TASK INSTRUCTIONS:
Reproduce each of the entries below verbatim, line for line, without altering any character.

DATA SUPPLIED:
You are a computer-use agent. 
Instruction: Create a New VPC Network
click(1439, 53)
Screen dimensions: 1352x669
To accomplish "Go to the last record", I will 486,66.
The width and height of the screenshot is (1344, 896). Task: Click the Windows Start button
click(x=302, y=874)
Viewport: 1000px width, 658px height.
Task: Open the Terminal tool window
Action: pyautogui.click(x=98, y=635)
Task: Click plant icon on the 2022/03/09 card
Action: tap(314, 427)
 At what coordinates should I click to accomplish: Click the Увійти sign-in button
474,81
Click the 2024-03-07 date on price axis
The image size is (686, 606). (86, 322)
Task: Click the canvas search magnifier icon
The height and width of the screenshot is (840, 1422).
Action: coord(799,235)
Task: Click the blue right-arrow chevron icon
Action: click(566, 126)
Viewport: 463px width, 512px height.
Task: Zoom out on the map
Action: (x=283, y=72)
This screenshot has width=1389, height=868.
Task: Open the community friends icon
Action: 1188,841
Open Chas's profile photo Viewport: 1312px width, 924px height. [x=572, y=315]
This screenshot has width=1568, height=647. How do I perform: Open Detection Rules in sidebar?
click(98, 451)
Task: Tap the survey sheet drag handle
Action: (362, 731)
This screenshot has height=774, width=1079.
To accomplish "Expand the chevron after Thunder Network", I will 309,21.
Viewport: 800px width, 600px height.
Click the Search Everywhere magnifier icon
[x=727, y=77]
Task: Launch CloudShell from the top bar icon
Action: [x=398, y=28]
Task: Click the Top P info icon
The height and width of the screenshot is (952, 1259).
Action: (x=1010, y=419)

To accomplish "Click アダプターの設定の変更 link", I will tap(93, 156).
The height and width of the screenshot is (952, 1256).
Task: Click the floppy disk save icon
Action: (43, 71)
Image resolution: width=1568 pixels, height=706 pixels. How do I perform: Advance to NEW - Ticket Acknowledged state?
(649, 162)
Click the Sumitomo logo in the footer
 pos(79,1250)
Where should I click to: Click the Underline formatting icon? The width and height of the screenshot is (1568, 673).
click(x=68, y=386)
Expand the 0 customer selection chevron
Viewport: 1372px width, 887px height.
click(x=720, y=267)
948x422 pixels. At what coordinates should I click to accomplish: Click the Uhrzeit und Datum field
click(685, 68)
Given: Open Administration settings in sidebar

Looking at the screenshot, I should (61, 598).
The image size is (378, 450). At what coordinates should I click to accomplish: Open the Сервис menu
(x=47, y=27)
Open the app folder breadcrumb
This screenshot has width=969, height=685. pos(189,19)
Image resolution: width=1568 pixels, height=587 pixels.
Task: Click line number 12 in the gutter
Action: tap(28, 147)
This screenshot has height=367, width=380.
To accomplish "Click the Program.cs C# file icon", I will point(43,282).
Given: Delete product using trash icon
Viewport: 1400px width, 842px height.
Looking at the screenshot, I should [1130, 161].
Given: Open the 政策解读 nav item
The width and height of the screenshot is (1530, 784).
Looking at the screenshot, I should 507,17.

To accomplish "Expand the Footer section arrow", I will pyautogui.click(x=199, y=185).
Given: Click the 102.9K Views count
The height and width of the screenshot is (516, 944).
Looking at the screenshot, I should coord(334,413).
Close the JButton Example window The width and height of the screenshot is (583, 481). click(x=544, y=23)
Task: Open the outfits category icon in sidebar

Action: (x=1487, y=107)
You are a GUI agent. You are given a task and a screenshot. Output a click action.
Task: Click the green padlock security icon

THE OUTPUT:
You are a computer-use agent. 
Instruction: Create a New VPC Network
click(1439, 53)
Screen dimensions: 1352x669
To accomplish "Go to the last record", I will 486,66.
The width and height of the screenshot is (1344, 896). Task: Click the Windows Start button
click(x=302, y=874)
Viewport: 1000px width, 658px height.
Task: Open the Terminal tool window
Action: pyautogui.click(x=98, y=635)
Task: Click plant icon on the 2022/03/09 card
Action: tap(314, 427)
 At what coordinates should I click to accomplish: Click the Увійти sign-in button
474,81
Click the 2024-03-07 date on price axis
The image size is (686, 606). (86, 322)
Task: Click the canvas search magnifier icon
The height and width of the screenshot is (840, 1422).
Action: coord(799,235)
Task: Click the blue right-arrow chevron icon
Action: click(566, 126)
Viewport: 463px width, 512px height.
Task: Zoom out on the map
Action: (x=283, y=72)
This screenshot has width=1389, height=868.
Task: Open the community friends icon
Action: 1188,841
Open Chas's profile photo Viewport: 1312px width, 924px height. [x=572, y=315]
This screenshot has width=1568, height=647. How do I perform: Open Detection Rules in sidebar?
click(98, 451)
Task: Tap the survey sheet drag handle
Action: (362, 731)
This screenshot has height=774, width=1079.
To accomplish "Expand the chevron after Thunder Network", I will 309,21.
Viewport: 800px width, 600px height.
Click the Search Everywhere magnifier icon
[x=727, y=77]
Task: Launch CloudShell from the top bar icon
Action: [x=398, y=28]
Task: Click the Top P info icon
The height and width of the screenshot is (952, 1259).
Action: (x=1010, y=419)

To accomplish "Click アダプターの設定の変更 link", I will tap(93, 156).
The height and width of the screenshot is (952, 1256).
Task: Click the floppy disk save icon
Action: (43, 71)
Image resolution: width=1568 pixels, height=706 pixels. How do I perform: Advance to NEW - Ticket Acknowledged state?
(649, 162)
Click the Sumitomo logo in the footer
 pos(79,1250)
Where should I click to: Click the Underline formatting icon? The width and height of the screenshot is (1568, 673).
click(x=68, y=386)
Expand the 0 customer selection chevron
Viewport: 1372px width, 887px height.
click(x=720, y=267)
948x422 pixels. At what coordinates should I click to accomplish: Click the Uhrzeit und Datum field
click(685, 68)
Given: Open Administration settings in sidebar

Looking at the screenshot, I should (61, 598).
The image size is (378, 450). At what coordinates should I click to accomplish: Open the Сервис menu
(x=47, y=27)
Open the app folder breadcrumb
This screenshot has width=969, height=685. pos(189,19)
Image resolution: width=1568 pixels, height=587 pixels.
Task: Click line number 12 in the gutter
Action: tap(28, 147)
This screenshot has height=367, width=380.
To accomplish "Click the Program.cs C# file icon", I will point(43,282).
Given: Delete product using trash icon
Viewport: 1400px width, 842px height.
Looking at the screenshot, I should [1130, 161].
Given: Open the 政策解读 nav item
The width and height of the screenshot is (1530, 784).
Looking at the screenshot, I should 507,17.

To accomplish "Expand the Footer section arrow", I will pyautogui.click(x=199, y=185).
Given: Click the 102.9K Views count
The height and width of the screenshot is (516, 944).
Looking at the screenshot, I should coord(334,413).
Close the JButton Example window The width and height of the screenshot is (583, 481). click(x=544, y=23)
Task: Open the outfits category icon in sidebar

Action: (x=1487, y=107)
You are a GUI agent. You are given a task and a screenshot. Output a click action.
Task: Click the green padlock security icon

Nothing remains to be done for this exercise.